FREEPORT, Maine _With spring, and a busy lambing season around the corner, sheep farmers are starting to start shear their flocks, but experts say farmers often can't find the trained help they need.
"Every year people say I can't find a shearer, or my shearer is not available, or any shearer is not available," says Richard Brzozowski, a small ruminant specialist with University of Maine Cooperative Extension.

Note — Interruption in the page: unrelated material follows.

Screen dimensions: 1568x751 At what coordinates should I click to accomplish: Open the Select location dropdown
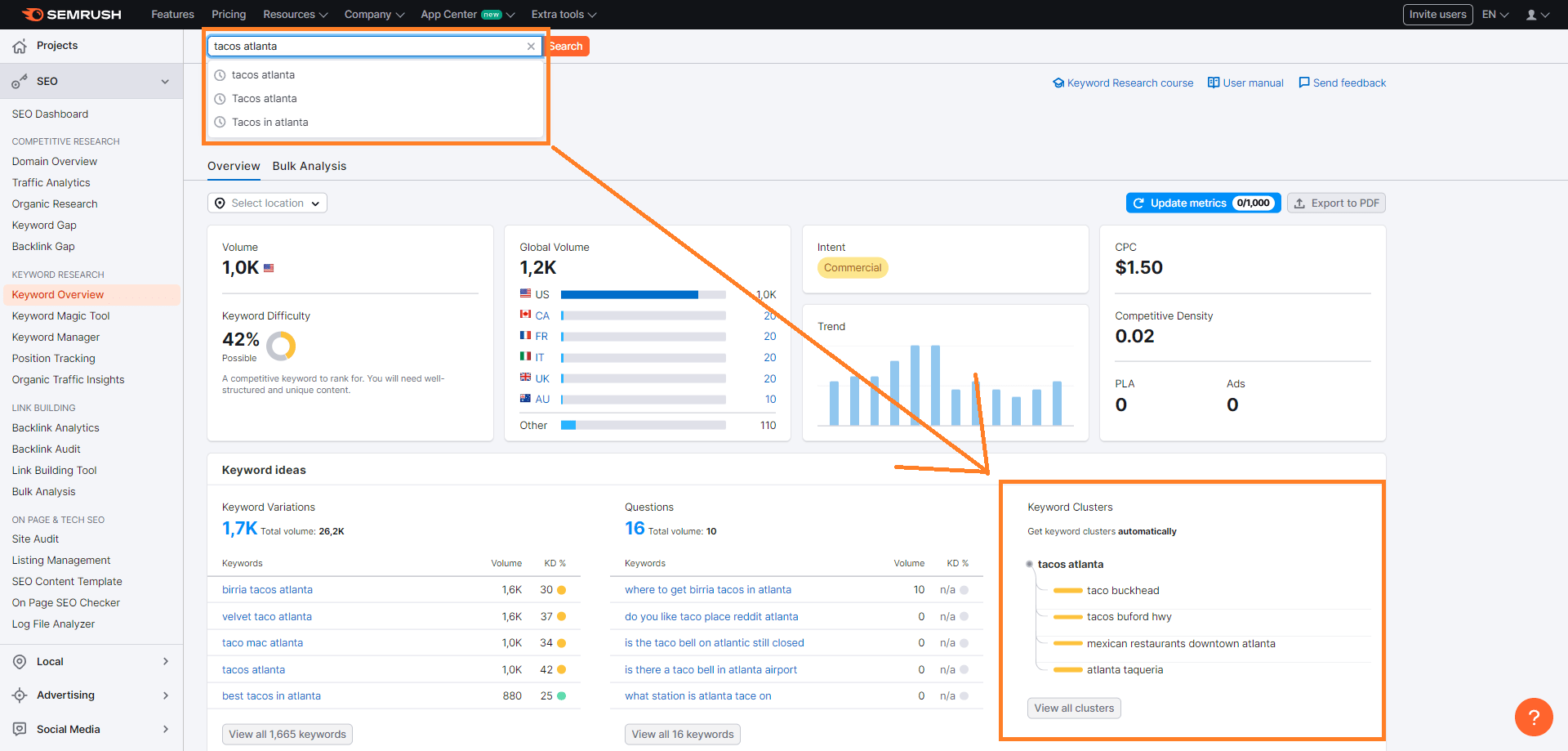coord(267,203)
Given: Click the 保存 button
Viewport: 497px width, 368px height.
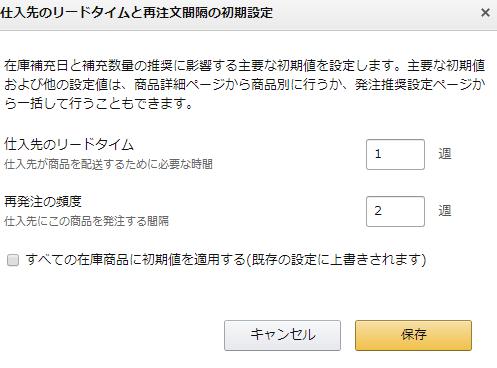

He says as farming continues to grow a shearing skills gap is starting to be noticed, and with money to be made from perfect fleeces, it's not something just anyone should attempt.
"Everybody that has sheep wants to have good quality wool or the highest quality wool they can," says Brzozowski, "and if the shearer doesn't know what he or she is doing they can mess up a nice fleece pretty quickly."
But with a dearth of professional shearers in Maine, Cooperative Extension and the Maine Sheepbreeders Association are offering a series of shearing classes this spring to teach the art. Brzozowski says the introductory class, held over the weekend at Wolf's Neck Farm in Freeport, sold out quickly.
Subsequent classes are scheduled though April, including a blade shearing class which teaches how to shear without electricity.
Professional shearers negotiate a price per sheep, and can earn upwards of $70 per hour, with each sheep shorn in a matter of minutes.